From counterparty identification to business value: The use of the LEI in trade finance
The commercial transaction lifecycle is complex. It involves ordering goods, sending invoices for the goods, obtaining trade financing, producing the goods, reconciling payments and delivering/receiving the goods. The list is endless. The white paper found that the use of an LEI could have a considerable impact on the invoicing and trade finance element of this lifecycle.
Throughout the commercial transaction lifecycle, several manual, time-consuming activities are required to complete the transaction. This is especially true of international transactions. In particular, verifying the identities of counterparties often involves a great deal of manual processing. The use of the LEI could automate identity verification and enable the digitization of several activities required in the invoicing and trade finance steps of a commercial transaction. It could even potentially reduce the time required to exchange payments.
LEIs would enable the immediate, digitized identification of entities and would allow banks to dramatically curtail the time and resources spent on background checks and investigations
Trade finance encompasses a broad range of products and services that facilitate international trade. In the application most relevant to LEIs, buyers obtain letters of credit or bills of exchange from their banks to facilitate payments to sellers, and sellers use purchase orders or invoices to obtain financing for production and purchase. The process of acquiring and using letters of credit is particularly time-consuming and typically involves multiple steps, many of which require identity checks and reconciliation. To mitigate risk and comply with anti money laundering (AML) regulation, both the buyer’s bank and the seller’s bank must conduct several counterparty checks.

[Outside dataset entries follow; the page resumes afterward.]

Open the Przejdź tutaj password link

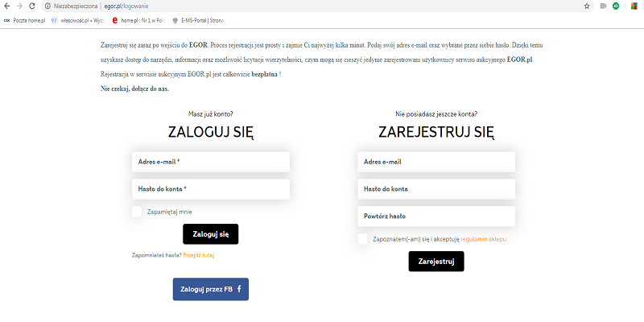point(199,255)
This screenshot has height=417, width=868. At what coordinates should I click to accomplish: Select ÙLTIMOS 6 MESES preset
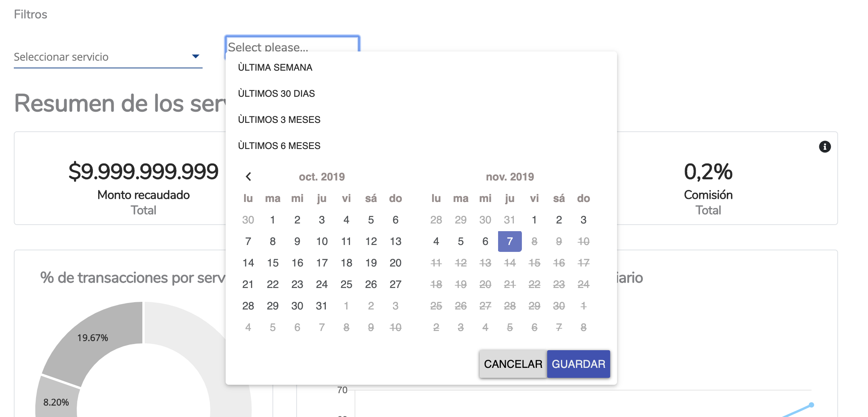279,145
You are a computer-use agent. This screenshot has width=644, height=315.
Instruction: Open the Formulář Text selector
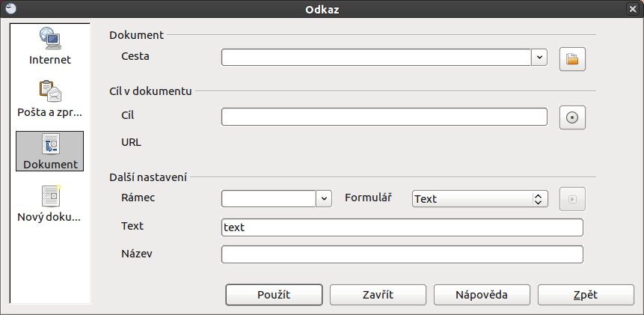point(479,199)
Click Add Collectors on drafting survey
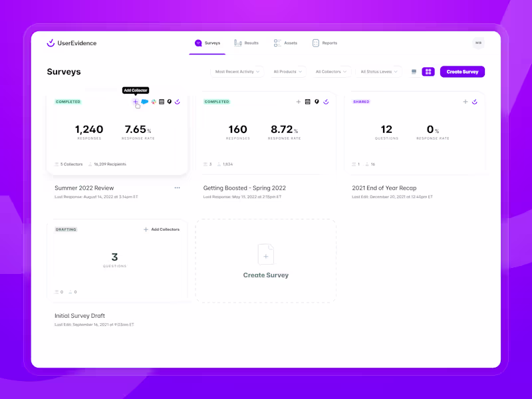 coord(162,229)
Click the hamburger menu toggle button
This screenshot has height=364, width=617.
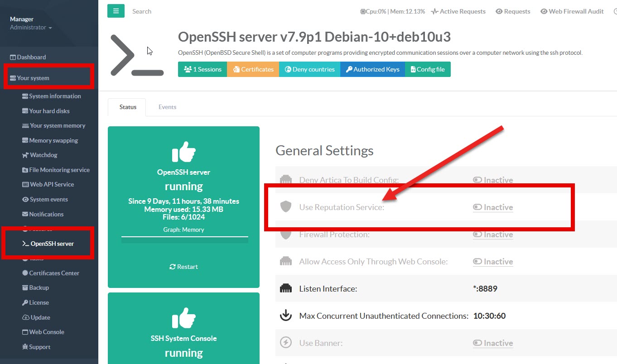(116, 11)
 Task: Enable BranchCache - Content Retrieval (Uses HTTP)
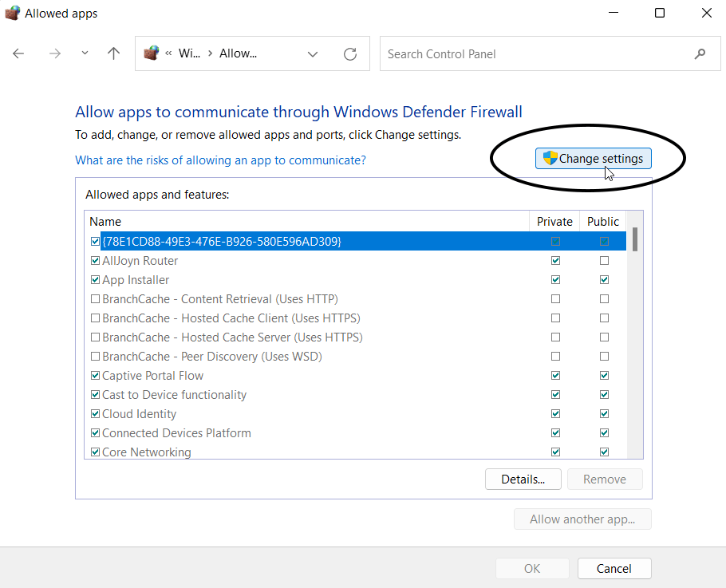point(95,298)
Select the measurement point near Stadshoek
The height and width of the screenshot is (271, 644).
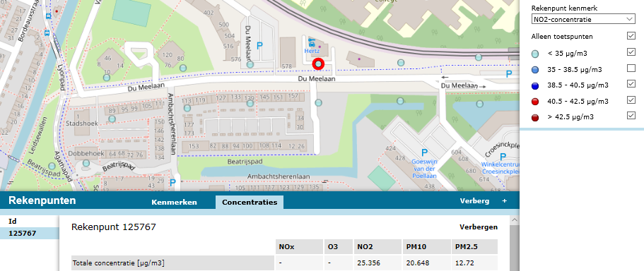(112, 119)
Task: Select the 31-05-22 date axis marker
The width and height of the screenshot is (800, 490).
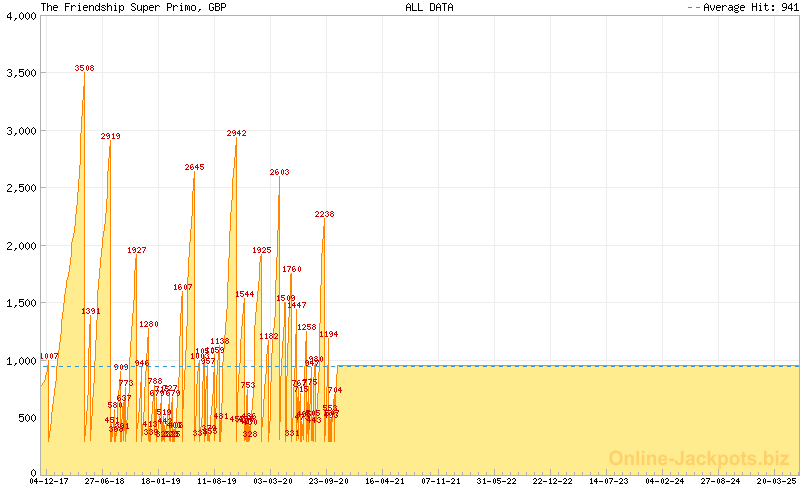Action: pos(496,481)
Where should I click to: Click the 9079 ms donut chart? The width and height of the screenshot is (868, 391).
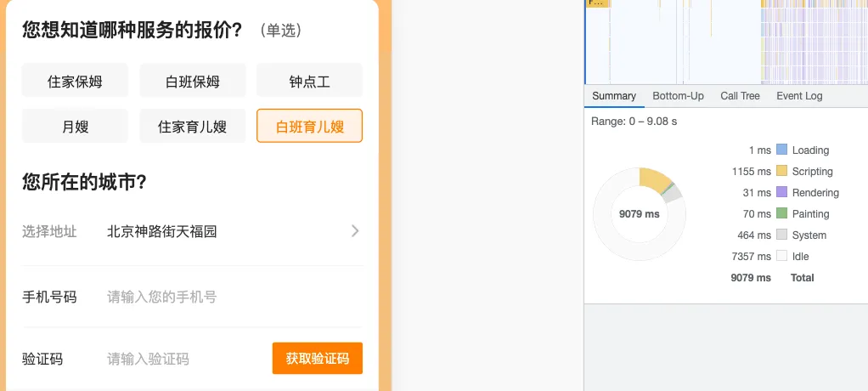[640, 214]
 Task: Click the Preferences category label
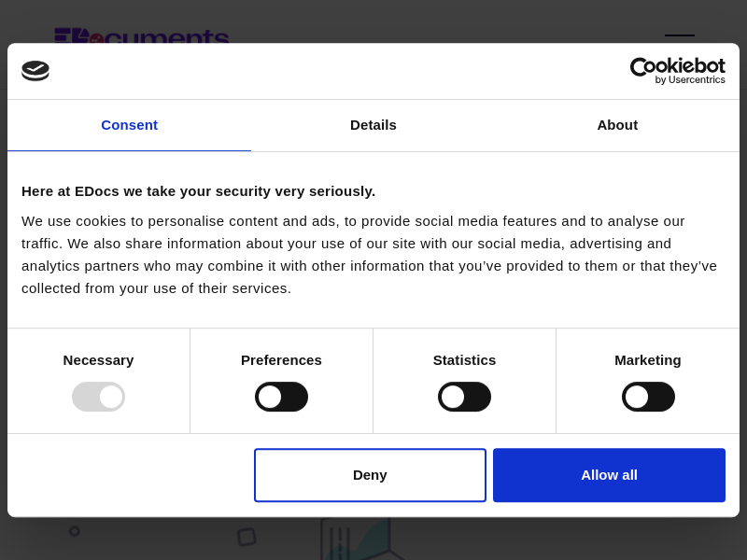(281, 360)
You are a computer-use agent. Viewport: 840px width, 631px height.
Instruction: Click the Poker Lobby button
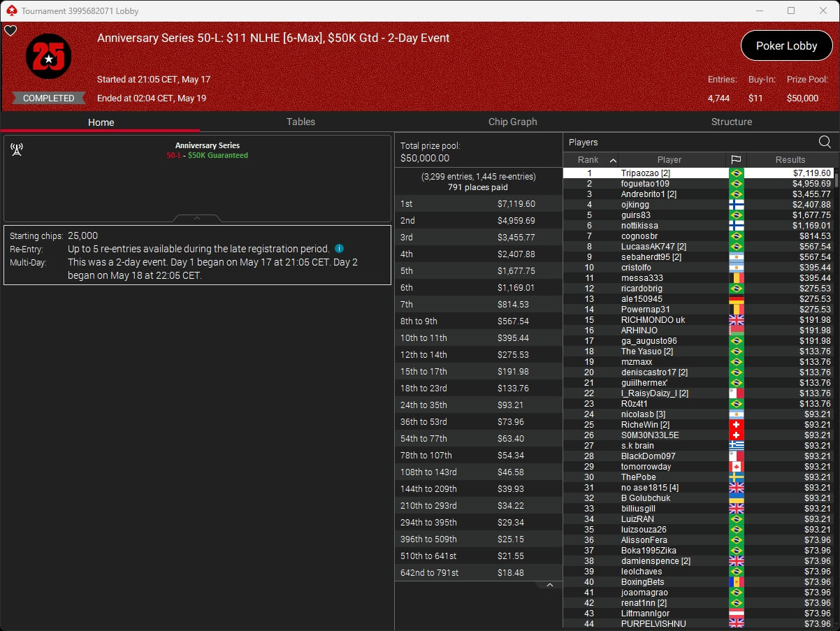pos(786,46)
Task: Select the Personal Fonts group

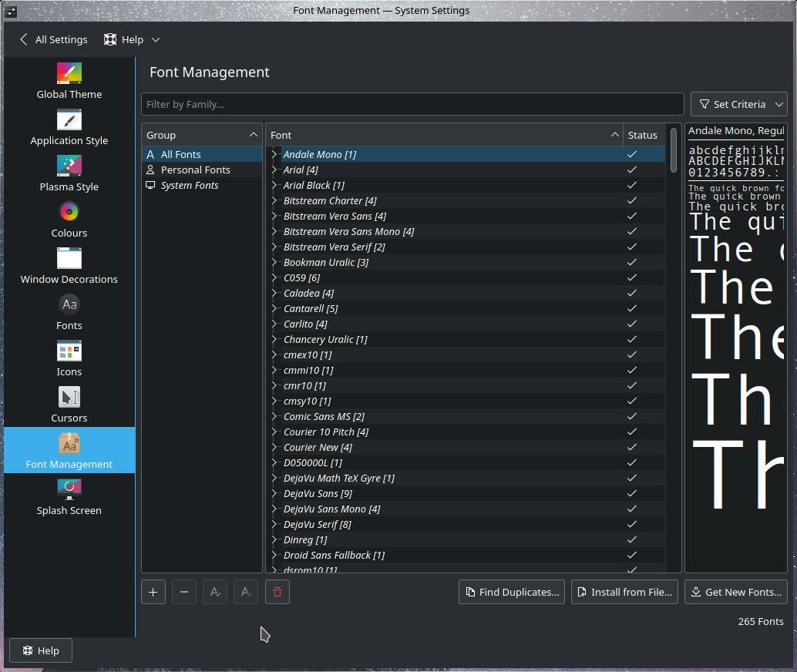Action: point(195,170)
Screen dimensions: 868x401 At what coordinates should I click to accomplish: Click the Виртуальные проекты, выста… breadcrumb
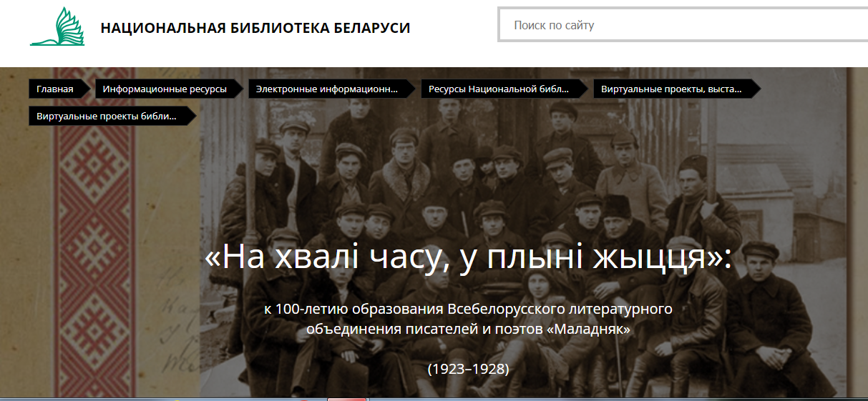(671, 89)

These controls currently rely too heavily on manual processing and paper documentation. Moreover, banks use a number of databases to perform these checks but they can only search by entity name, which creates significant risk, since multiple entities may have similar names.
These manual checks could be streamlined considerably and made far less costly through the adoption of the LEI. LEIs would enable the immediate, digitized identification of entities and would allow banks to dramatically curtail the time and resources spent on background checks and investigations. These efficiencies would be compounded by reducing the incidence of false positives based on AML and other compliance lists. Rather than searching by name, institutions could simply search the relevant databases using each entity’s unique LEI – or, in an advanced stage, using a single database.
In addition to facilitating AML efforts, the use of the LEI can mitigate fraud risk. Using an entity’s LEI, a seller’s bank could trace outstanding invoices to identify suspicious activity like multiple invoices for the same shipment.
Banks in trade financing could save up to U.S.$500 million per annum overall by using the LEI in the issuance of letters of credit
The LEI makes the following two key activities in a complicated process far simpler: verification of entities and tracking an entity’s history. On an annual basis, banks could potentially collectively save between U.S.$250 million to U.S.$500 million per annum if LEIs were used to identify international entities and to automate the tracing of their history for the issuance of letters of credit. At its maximum potential, these savings could represent four percent of the current global trade operations cost base. The lower end of this estimate assumes high adoption in Europe and North America with low adoption in Asia, while the higher end of the estimate assumes high adoption globally.
As well as these efficiencies, the use of the LEI would also facilitate better risk management by allowing banks to maintain a more holistic view of the transacting entity.